The patient reader will mine this thickly written and often silly book for worthwhile ore. Here is a nugget: When the computer program known as “Deep Blue” defeated chess champion Garry Kasparov, the cover of Beijing Youth Weekly blared, “Chinese Defeat Kasparov.” Why? Because two members–two–of the six-man IBM team that designed Deep Blue happened to be Chinese-Americans–not even Chinese, mind you, but Chinese-Americans. That is interesting.

But in Gries’s book, questions arise and go unanswered. Many Chinese seem to spend their lives nursing historical grievances: over the opium wars, over the Japanese invasion, and over other horrors inflicted by foreigners.
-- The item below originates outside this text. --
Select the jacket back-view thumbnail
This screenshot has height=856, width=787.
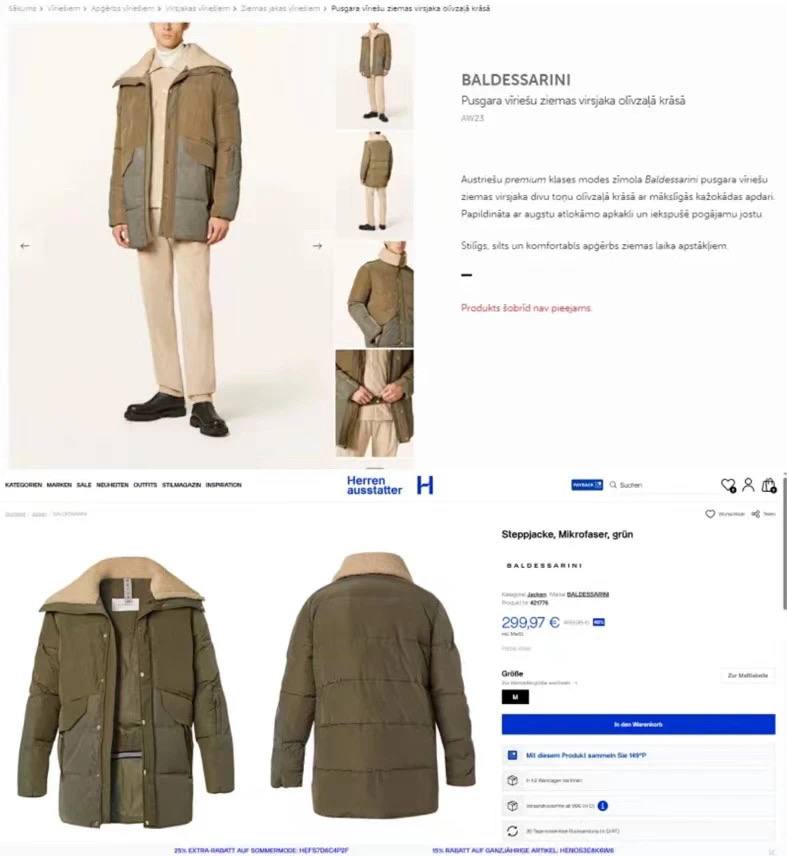click(375, 185)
Do these people ever turn their thoughts to the millions whom the Communist party has murdered, tortured, and starved? Prof. Bernard Lewis has pointed out that Arabs vent their fury at the West–particularly the American government–because they are denied the right to criticize their own (invariably corrupt and undemocratic, and often pernicious) governments. Might this same point apply to China? Three Chinese died in the Belgrade embassy bombing, and one Chinese died when a U.S. spy plane collided with a Chinese jet fighter. These four deaths loom enormously large in China’s New Nationalism. According to The Black Book of Communism, 65 million were killed under Mao’s rule.
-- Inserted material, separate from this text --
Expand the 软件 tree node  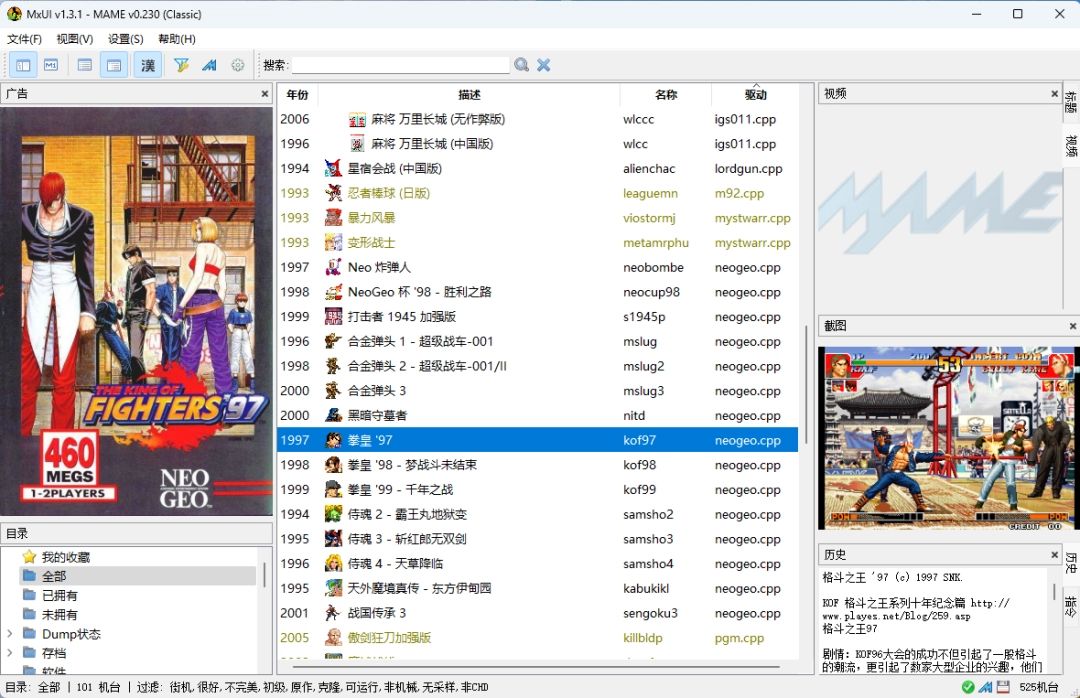tap(10, 672)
‐ And we have, commemorating that rule, a book of stunning power, Gang of One: Memoirs of a Red Guard, by Fan Shen (University of Nebraska, 294 pp., $24.95). Shen now teaches English at Rochester Community and Technical College in Minnesota. But long ago he was a preteen Red Guard in Beijing, the son of “revolutionary” parents. It was “agonizing” for him to write this book, in part because the book had the potential to make those parents “regret that they had ever given birth to me.” Shen turned his back on his revolutionary heritage; in doing so, he performed a service for us all.
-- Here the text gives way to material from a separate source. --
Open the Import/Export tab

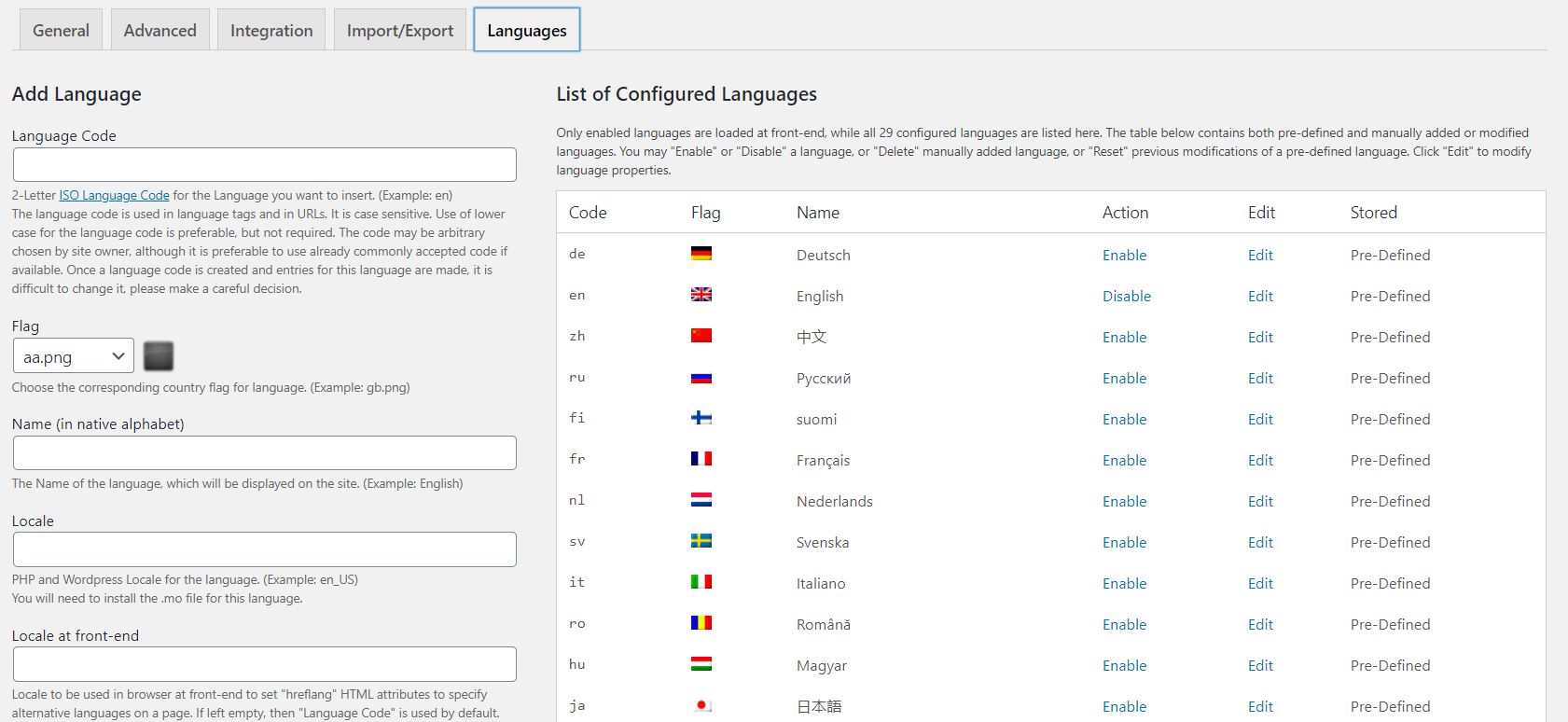click(x=399, y=31)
As a boy, Shen had a “Red heart,” gleefully shouting “Long Live the Red Terror!” and ransacking the homes of “bourgeois” (who would then meet the ghastliest fates). Slowly, however, he lost that Red heart, as his fundamental goodness poked through. He went from the Big Courtyard in Beijing, to a country village, to an aircraft factory, to college, and finally, with a miraculous passport, to the United States. Along the way, he had many close calls, and encounters with many fascinating people. This book is full of death, and worse, as mass sadism took hold of an entire country (the world’s biggest). But it is also full of humanity, and, at times, funny as hell. (You should listen to “Comrade Thus,” so named because of his propensity to use the word “thus.”) There is even, shockingly, a love story toward the end of the book. It is as shocking and beautiful as that in 1984.

Hypnotically rendered, Gang of One is a high literary achievement, documenting an even greater achievement, by which I mean the life of this awe-inspiring man, Fan Shen.